Your task is to output, without alteration, each line from the one containing "About Us (551, 2530)" through the final line of the records below.

Records excerpted from a collection
▶
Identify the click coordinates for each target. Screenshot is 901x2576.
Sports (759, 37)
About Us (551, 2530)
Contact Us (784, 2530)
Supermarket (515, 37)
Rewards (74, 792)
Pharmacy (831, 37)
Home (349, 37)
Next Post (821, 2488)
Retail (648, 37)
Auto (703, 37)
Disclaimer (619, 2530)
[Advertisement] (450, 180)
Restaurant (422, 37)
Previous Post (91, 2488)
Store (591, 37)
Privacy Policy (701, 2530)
◀
◆ **TASK OUTPUT**:
About Us (551, 2530)
Contact Us (784, 2530)
Supermarket (515, 37)
Rewards (74, 792)
Pharmacy (831, 37)
Home (349, 37)
Next Post (821, 2488)
Retail (648, 37)
Auto (703, 37)
Disclaimer (619, 2530)
[Advertisement] (450, 180)
Restaurant (422, 37)
Previous Post (91, 2488)
Store (591, 37)
Privacy Policy (701, 2530)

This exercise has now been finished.